WHAT IS NEEDED
Look through the listing below for the word "agent" and copy every line where it occurs.

THE INPUT
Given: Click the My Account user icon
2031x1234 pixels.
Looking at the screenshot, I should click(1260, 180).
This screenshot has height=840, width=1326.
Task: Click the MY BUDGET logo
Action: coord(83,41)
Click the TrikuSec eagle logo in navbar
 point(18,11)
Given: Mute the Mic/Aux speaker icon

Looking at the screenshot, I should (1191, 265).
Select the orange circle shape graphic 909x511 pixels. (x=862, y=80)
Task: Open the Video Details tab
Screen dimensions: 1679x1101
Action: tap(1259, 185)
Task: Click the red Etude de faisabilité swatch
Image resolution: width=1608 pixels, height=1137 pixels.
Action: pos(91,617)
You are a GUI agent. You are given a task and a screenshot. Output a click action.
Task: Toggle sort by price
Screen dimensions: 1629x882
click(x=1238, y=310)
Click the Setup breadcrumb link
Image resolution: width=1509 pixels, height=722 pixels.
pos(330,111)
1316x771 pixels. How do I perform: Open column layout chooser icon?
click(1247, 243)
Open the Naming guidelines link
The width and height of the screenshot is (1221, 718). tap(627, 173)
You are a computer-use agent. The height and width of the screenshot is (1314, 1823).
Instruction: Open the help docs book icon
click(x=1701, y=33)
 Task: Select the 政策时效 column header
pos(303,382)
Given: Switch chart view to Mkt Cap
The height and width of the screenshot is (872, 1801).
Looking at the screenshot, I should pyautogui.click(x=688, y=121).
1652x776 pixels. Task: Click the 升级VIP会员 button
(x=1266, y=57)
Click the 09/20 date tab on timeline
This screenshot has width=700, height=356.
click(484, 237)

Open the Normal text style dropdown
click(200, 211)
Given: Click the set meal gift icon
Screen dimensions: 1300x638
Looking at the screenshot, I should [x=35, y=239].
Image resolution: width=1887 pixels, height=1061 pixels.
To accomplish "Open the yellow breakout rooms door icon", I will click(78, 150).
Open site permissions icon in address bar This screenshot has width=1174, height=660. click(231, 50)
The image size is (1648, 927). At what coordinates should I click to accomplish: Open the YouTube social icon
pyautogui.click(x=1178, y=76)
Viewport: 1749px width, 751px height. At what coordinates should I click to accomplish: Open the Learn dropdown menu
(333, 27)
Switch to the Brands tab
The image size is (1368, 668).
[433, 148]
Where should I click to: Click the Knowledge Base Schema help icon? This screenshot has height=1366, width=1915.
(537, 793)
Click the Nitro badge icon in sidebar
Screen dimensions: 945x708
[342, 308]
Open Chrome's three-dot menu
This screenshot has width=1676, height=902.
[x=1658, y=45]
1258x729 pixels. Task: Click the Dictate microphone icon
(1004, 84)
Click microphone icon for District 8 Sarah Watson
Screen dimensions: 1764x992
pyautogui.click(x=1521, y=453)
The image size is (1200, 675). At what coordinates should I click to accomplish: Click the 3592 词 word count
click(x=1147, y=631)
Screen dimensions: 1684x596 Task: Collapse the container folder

SOLUTION FOR THIS PROBLEM
You are a GUI agent. You are given a task and a screenshot. Output a click action.
You are a computer-use agent. The height and width of the screenshot is (1314, 1823).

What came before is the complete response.